Gianni RiottaMember of the Council on Foreign Relations
Carl Bildt, Josckha Fischer, Emma Bonino, Radek Sikorski, Anna Ascani, Chris Patten, Dominique Moïsi, or Ian Buruma.
This list includes a Swedish foreign affairs minister, a former German one, a former Italian one who’s also a former European commissioner, a crusty Polish politician, a young Italian parliamentarian, an old British wise man, a savvy French maître à penser, and one of the very few European global thinkers.
I know some of these names will never make it to the boring short list the EU will eventually compile. Too bad. But in his speech to launch his country’s six-month presidency of the EU Council, Italian Prime Minister Matteo Renzi called for a new, bold approach. To appoint a clone of the hapless Catherine Ashton as the EU’s next foreign policy chief would be to ignore his plea.
Ulrich SpeckVisiting scholar at Carnegie Europe
EU foreign policy is an experiment: Can European nation-states agree on fundamental issues like their relationship with powerful states such as Russia and China or their view of conflicts in the Middle East? And are they ready to at least partly accept that their foreign policy resources are being put at the service of institutions they have set up together?

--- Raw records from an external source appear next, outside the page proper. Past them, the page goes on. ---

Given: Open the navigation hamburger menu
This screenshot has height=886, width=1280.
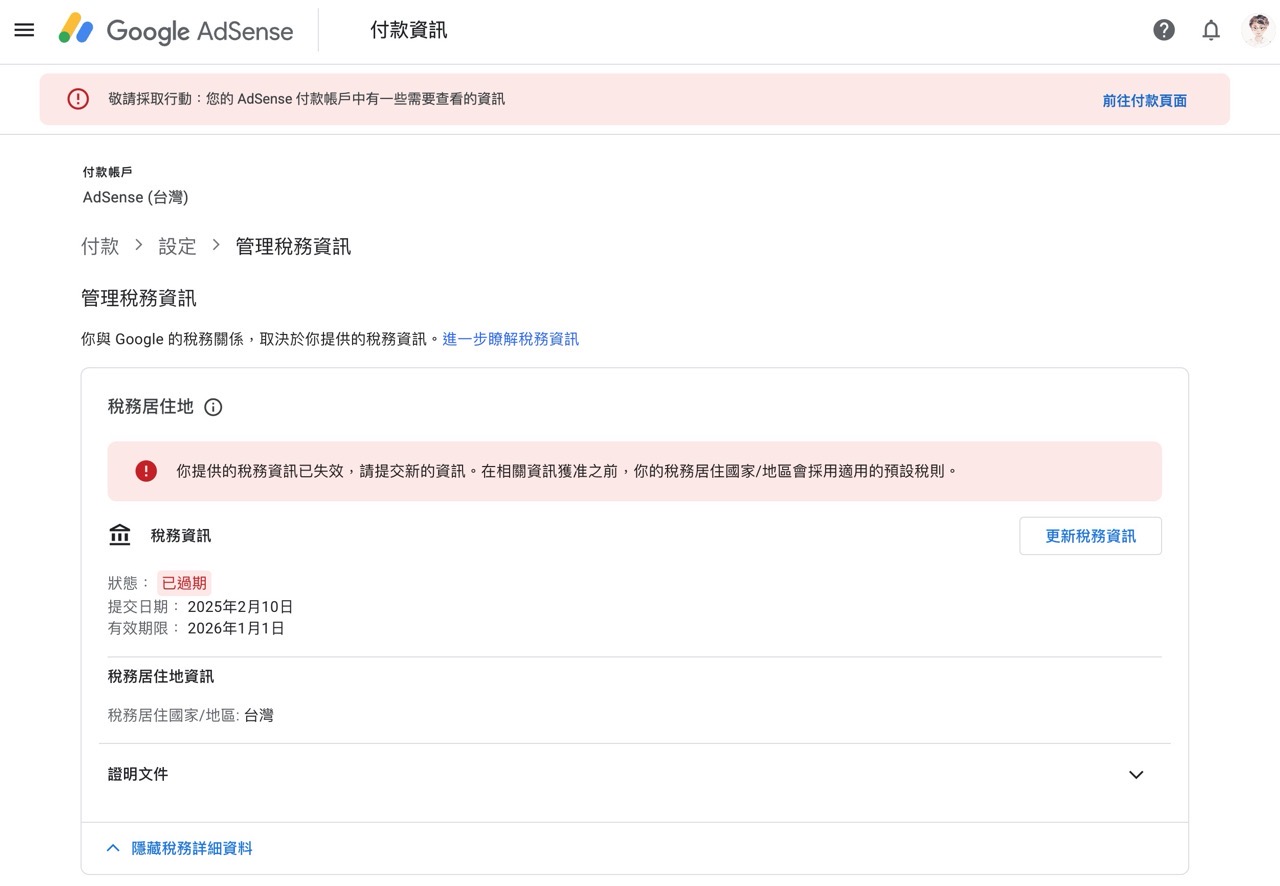Looking at the screenshot, I should pyautogui.click(x=24, y=29).
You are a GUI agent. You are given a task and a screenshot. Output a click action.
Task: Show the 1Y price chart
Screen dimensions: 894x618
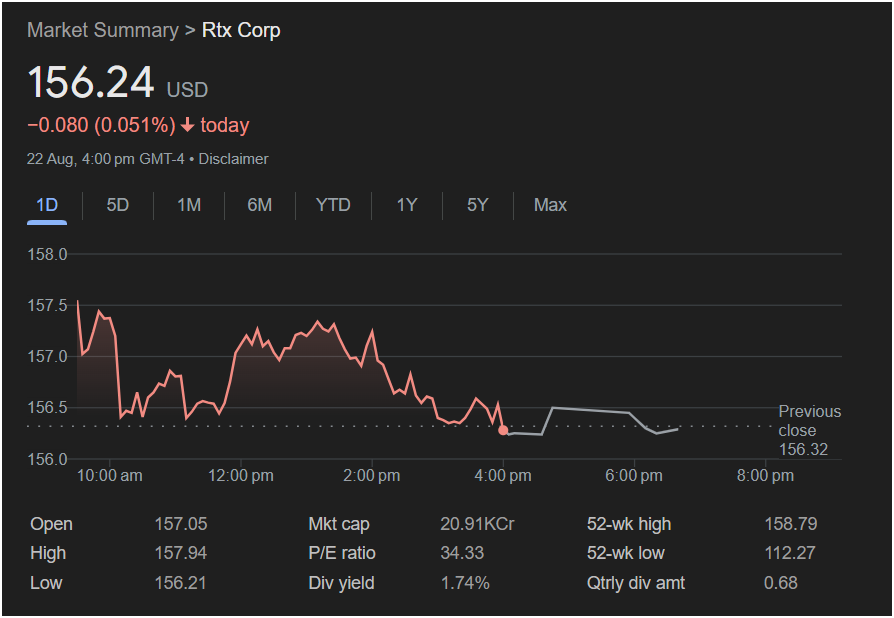coord(407,205)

So far, the result has been rather disappointing. The new foreign policy infrastructure that was created by the Lisbon Treaty and that came to life in 2009–2010—a diplomatic service, the European External Action Service, headed by a high representative—has not played a major role in shaping the foreign policies of EU member states.
The big question is whether a stronger high representative could change that, or whether the obstacles are structural and can’t be overcome under the current arrangements. To what extent are past failures a consequence of the nomination of Catherine Ashton, a high representative who had little foreign policy experience? And could someone with a different track record reinvent EU foreign policy and bring it closer to the original expectations of a common foreign policy that is more than the sum of its parts?
If EU leaders chose a strong candidate—Polish Foreign Minister Radek Sikorski or Swedish Foreign Minister Carl Bildt, for example—Europe will have an answer to that question in the next few years. If not, there’ll be more disenchantment.